By Zainab, on 30 November 2023
Written by Ammar Al-Taee
Ceramic is one of the oldest crafts in Mesopotamia, having its roots in the depths of prehistory, and it represents the extent of human profound harmony with earth, a versatile material that was formed by man for many uses. Ceramic was known in the Sumerian language as bakhar, synonymous of the Akkadian pakḫāru, which became fakhar in modern Iraqi accent.
Four methods to produce ceramic have been listed so far in Iraq.
In the beginning, ceramists shaped clay using fingers to form the sides of the pots. In a second period, they used a different method, manufacturing separately the base, the sides, and neck of the pot, and then connecting them together.
The inhabitants of Mesopotamia used a third method for making pottery, proceeding by placing clay rolls in spirals one on top of another, until reaching the required height. These spirals were then further hydrated and pressed to obtain the desired shape. This method is still widely used in Iraq, especially in the local bread oven industry.
The fourth method implies the use of a wheel. Clay dough is placed on a disc turned by a wheel put in action by the artisan with his foot. The artisan uses then his hands to form the shape of the pottery. This method is the best one to produce pottery, in terms of speed and quality. The first traces of the pottery wheel were found in the city of Uruk, in the south of Mesopotamia: a seal dating back to the fourth millennium BC contains scenes representing the fabrication of pottery. According to the cuneiform written texts, the owners of this profession used to operate in workshops in the cities.
At present, ceramists became very rare. The craft of pottery production, like other crafts traditional and techniques of the ancient cities of Mesopotamia, is in rapid decline.

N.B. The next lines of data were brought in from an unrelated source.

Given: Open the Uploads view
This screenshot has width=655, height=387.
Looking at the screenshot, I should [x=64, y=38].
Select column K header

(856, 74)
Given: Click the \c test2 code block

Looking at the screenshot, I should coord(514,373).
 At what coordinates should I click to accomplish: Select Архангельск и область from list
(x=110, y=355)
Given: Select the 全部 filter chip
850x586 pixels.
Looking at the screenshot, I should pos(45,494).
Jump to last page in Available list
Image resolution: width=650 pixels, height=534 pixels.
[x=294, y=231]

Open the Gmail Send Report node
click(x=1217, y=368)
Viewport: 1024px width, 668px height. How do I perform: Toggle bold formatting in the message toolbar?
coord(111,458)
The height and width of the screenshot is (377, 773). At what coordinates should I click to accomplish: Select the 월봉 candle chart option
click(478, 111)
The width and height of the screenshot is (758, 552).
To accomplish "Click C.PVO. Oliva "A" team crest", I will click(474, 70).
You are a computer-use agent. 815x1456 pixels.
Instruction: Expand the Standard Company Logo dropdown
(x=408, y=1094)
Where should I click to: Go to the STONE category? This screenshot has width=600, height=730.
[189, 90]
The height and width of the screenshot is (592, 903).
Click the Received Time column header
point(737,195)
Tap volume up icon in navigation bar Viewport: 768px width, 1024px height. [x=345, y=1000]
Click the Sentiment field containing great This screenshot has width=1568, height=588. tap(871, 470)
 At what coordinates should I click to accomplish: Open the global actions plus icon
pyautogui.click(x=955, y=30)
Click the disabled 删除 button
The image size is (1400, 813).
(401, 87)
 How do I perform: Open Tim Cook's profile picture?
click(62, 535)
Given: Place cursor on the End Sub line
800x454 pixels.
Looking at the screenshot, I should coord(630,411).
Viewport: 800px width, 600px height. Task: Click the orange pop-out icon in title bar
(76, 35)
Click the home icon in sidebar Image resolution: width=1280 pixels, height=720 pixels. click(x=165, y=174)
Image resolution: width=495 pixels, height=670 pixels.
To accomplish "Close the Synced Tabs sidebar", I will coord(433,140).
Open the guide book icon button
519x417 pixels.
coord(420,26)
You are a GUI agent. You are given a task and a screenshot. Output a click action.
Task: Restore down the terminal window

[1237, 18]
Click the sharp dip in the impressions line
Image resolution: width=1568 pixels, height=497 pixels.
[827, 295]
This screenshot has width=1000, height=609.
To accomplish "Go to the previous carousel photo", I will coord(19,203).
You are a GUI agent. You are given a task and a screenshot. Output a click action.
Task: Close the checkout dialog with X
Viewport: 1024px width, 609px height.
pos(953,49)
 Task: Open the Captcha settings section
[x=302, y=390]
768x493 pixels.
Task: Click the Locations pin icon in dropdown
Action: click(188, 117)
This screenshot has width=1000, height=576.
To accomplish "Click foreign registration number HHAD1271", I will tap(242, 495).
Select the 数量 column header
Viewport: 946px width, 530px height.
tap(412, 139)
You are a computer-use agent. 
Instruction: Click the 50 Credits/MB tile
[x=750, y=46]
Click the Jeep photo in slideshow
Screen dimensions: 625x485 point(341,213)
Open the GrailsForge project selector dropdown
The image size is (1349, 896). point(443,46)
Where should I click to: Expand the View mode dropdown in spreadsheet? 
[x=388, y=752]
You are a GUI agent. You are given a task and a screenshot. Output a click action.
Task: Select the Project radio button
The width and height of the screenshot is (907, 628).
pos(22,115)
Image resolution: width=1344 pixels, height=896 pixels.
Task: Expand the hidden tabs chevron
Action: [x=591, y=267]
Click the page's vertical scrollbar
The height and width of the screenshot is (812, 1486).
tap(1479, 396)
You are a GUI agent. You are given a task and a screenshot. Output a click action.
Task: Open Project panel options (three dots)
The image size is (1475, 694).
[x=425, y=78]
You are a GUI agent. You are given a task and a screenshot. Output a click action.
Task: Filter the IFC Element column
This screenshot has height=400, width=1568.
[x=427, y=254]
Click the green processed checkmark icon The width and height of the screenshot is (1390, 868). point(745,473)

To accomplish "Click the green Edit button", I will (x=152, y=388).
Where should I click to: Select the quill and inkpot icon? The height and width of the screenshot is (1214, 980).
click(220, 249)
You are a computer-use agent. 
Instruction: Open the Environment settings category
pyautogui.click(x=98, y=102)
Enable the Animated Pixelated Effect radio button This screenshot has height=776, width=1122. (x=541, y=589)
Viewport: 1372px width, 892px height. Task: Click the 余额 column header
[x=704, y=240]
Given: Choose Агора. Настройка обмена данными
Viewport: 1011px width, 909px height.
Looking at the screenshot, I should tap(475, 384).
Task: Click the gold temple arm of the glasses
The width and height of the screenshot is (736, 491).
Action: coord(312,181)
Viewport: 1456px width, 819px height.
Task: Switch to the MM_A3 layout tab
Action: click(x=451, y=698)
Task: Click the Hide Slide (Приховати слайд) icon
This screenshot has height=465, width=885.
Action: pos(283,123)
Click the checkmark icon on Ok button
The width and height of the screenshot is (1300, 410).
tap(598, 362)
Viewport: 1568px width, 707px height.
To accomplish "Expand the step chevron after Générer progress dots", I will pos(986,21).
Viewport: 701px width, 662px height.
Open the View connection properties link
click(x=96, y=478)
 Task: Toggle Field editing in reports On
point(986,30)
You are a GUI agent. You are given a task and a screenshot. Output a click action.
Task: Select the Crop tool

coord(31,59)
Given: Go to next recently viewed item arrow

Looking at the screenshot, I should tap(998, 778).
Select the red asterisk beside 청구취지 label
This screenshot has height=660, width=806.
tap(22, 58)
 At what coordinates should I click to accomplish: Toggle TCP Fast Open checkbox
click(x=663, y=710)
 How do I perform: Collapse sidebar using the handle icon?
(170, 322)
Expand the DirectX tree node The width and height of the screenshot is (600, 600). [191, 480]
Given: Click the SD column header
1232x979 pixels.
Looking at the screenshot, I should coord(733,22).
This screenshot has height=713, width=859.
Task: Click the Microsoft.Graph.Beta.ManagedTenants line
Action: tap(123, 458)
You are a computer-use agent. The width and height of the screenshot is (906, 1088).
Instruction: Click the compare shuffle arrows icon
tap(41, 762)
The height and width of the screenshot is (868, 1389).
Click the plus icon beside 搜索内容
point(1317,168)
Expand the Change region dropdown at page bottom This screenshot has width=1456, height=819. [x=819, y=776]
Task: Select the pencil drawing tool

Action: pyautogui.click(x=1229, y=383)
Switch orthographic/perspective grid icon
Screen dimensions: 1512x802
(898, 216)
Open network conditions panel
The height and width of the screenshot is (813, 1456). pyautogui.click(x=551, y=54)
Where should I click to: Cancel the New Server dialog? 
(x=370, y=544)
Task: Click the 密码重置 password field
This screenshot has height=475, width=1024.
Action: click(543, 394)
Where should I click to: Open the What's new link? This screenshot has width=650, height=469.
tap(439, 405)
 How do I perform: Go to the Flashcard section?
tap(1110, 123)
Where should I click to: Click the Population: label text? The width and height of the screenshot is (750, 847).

Aqeel Al-Kawaz, a professional ceramist from Borsippa in the Babil province makes pottery for various uses in different shapes and colors. The clay he uses comes from different provinces in Iraq such as Kirkuk, Diyala, Najaf, Samawah and, of course, Babil. The reason for the variety of clay he uses is for artistic purposes, as some pottery pieces are preferably made from the soil of certain provinces.
Some of the pottery that Aqeel is currently producing, is used to preserve food and water, but he focuses on the most requested pottery in the Iraqi market: ceramic drums. He also produces a kind of small coloured jug that symbolizes female and male kids. These are symbolically used in commemoration of the birth of the Prophet Zakariya, to keep evil away from children.
The clay is prepared in advance, collected in tubs during the summer. He sometimes adds cow bones in the basins to increase the quality of the clay. Based on his experience, Aqeel believes that bones help to spread a type of bacteria, which makes the clay smoother and better workable.
Although the craft of making pottery seems very easy to those who see Aqeel making an object in a few minutes and with a few swift movements, reaching this skill is difficult and requires long training and endless patience.
Nowadays Aqeel works alone in his modest workshop and fights to preserve the craft, as he is the only member of a family of artisans who kept the craft alive. Before I left his workshop together with Zainab, Nahrein Network’s media officer, he told us “I’m the last pottery maker in the Babil province, and my children refuse to work and even to learn this craft”. He is not optimistic about the future of the pottery profession, not only in the Babil province, but in all of Iraq.
Finally, one of the worst challenges the pottery craft is called to face, is that it is considered a symbol of poverty and primitiveness.
For all these reasons, there’s an urgent need to create training and education both to increase the numbers of professional artisans, to revive the countless crafts and skills necessary to maintain precious elements of the local heritage, and to sustain the still operating artisans with governmental support.
These actions together will also help to contain the threat represented by the introduction on the market of foreign pottery, which is sold at a much cheaper price.
Pottery is an environmentally friendly material, it is easily renewable, opposite to plastic or metal cans that cause great pollution at global level. Drinking water from- or cooking with pottery is healthy and recommended. Moreover, pottery is a natural water-cooling tool used in the countryside in Iraq to reduce the impact of the summer heat, helping to overcome power outages occurring for many hours every day.
Preserving traditional crafts in Iraq is a challenging effort that requires continuous support to create an environment that guarantees financial and social stability for artisans. Therefore, to ensure the survival of these memories and crafts, it is necessary to disseminate community awareness on the importance of preserving this heritage and increasing the numbers of pottery craftsmen.